**Task instructions**:
From the first line of the entries down to the line with "[Video abspielen] (381, 327)", write out every line exactly; that last line counts, but pictures do not.

(Records contained in a dataset)
::::::

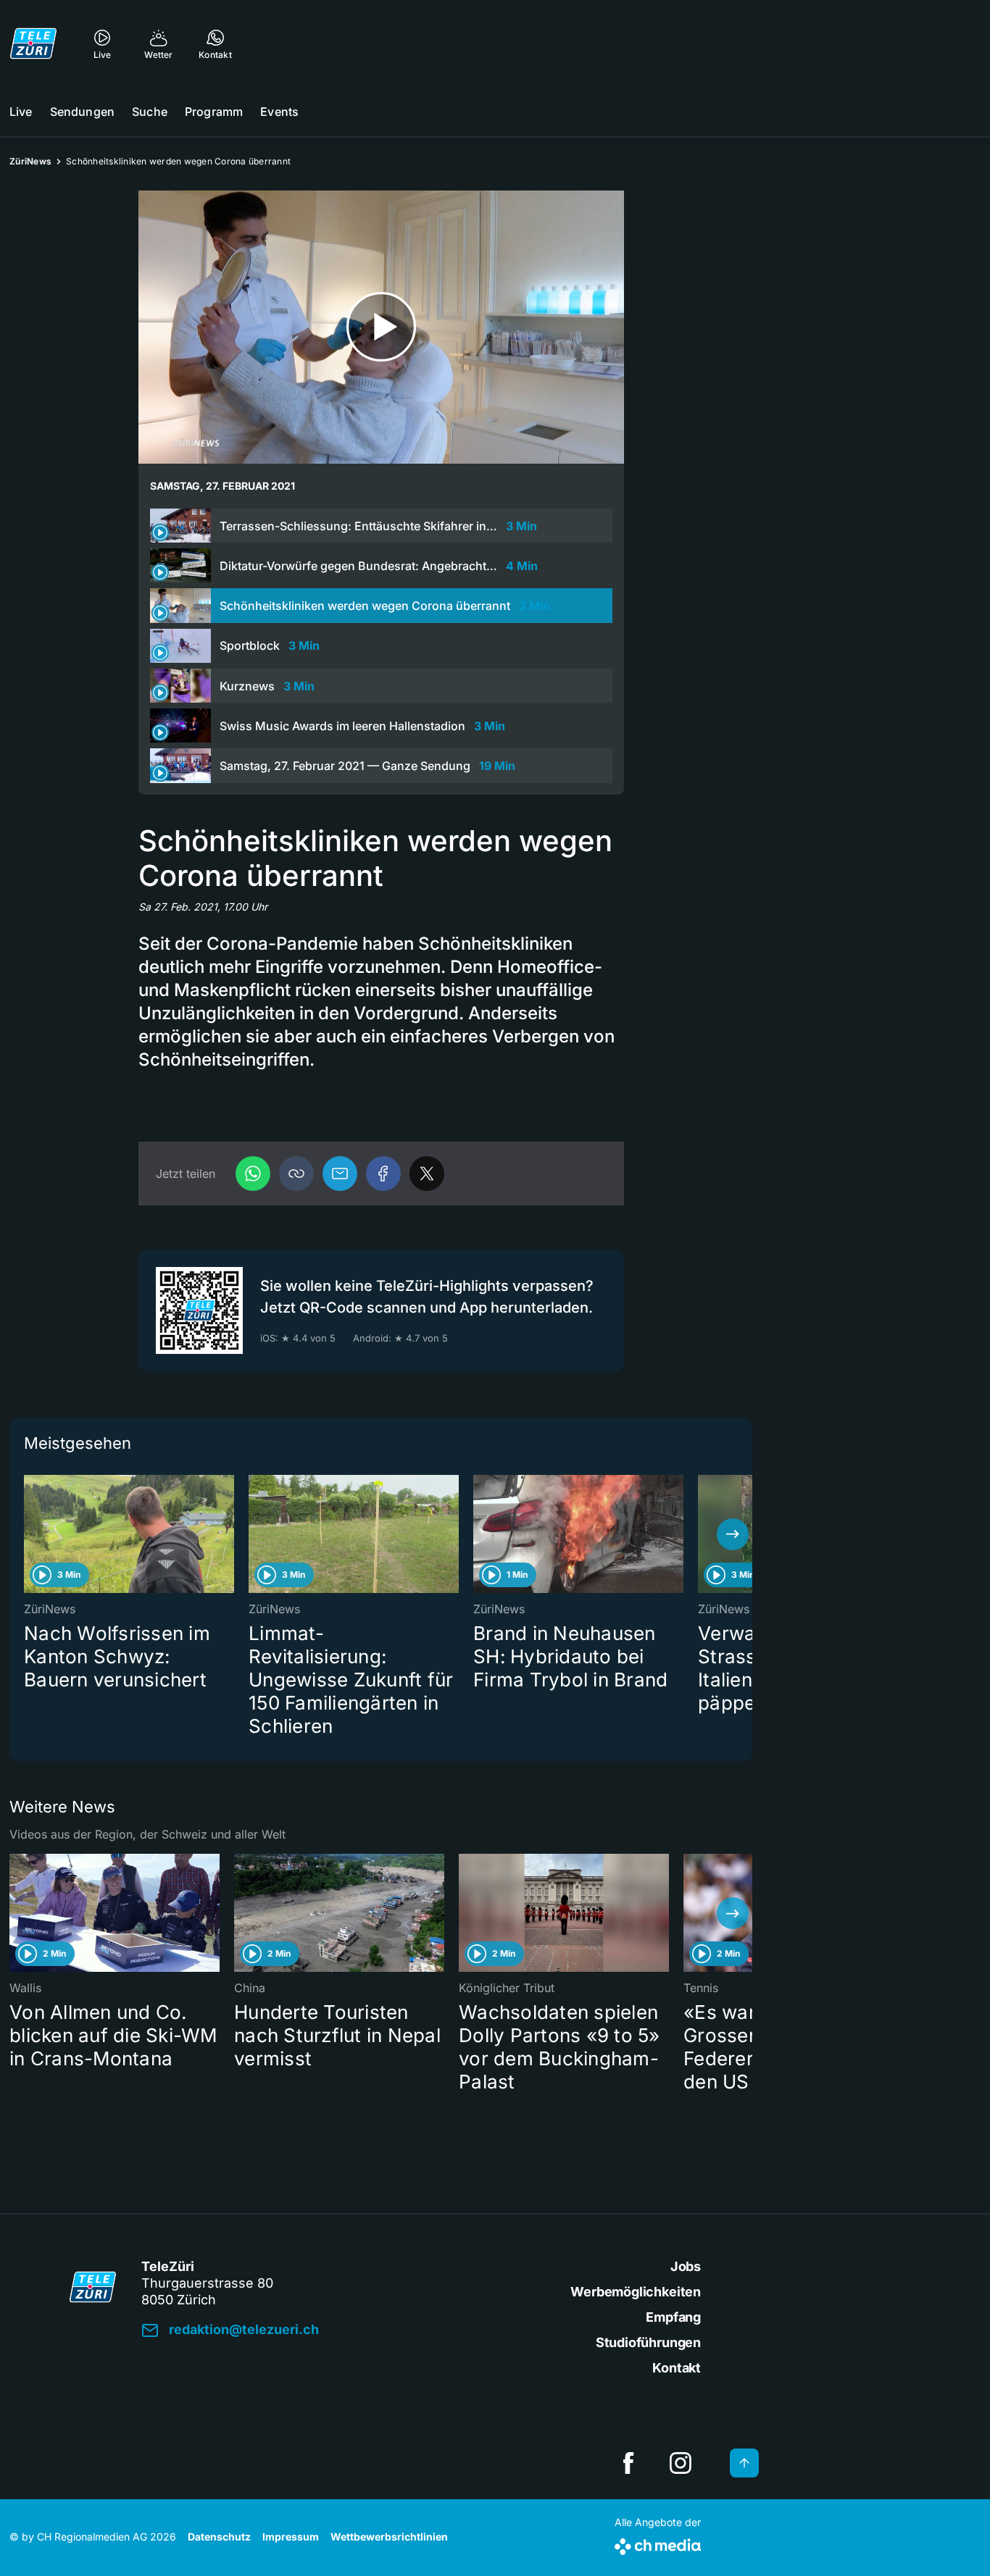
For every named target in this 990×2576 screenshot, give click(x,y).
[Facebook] (383, 1173)
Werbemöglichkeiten (635, 2291)
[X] (426, 1173)
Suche (149, 111)
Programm (214, 111)
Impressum (290, 2536)
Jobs (685, 2266)
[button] (296, 1173)
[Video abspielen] (381, 327)
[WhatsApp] (253, 1173)
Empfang (673, 2317)
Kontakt (676, 2367)
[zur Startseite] (33, 43)
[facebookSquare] (628, 2463)
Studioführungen (648, 2342)
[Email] (340, 1173)
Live (21, 111)
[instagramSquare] (680, 2463)
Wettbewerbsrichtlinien (389, 2536)
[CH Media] (658, 2544)
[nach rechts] (733, 1534)
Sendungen (82, 111)
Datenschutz (219, 2536)
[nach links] (29, 1534)
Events (279, 111)
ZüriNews (30, 161)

::::::

**Written answer**:
For every named target in this 990×2576 screenshot, give click(x,y).
[Facebook] (383, 1173)
Werbemöglichkeiten (635, 2291)
[X] (426, 1173)
Suche (149, 111)
Programm (214, 111)
Impressum (290, 2536)
Jobs (685, 2266)
[button] (296, 1173)
[Video abspielen] (381, 327)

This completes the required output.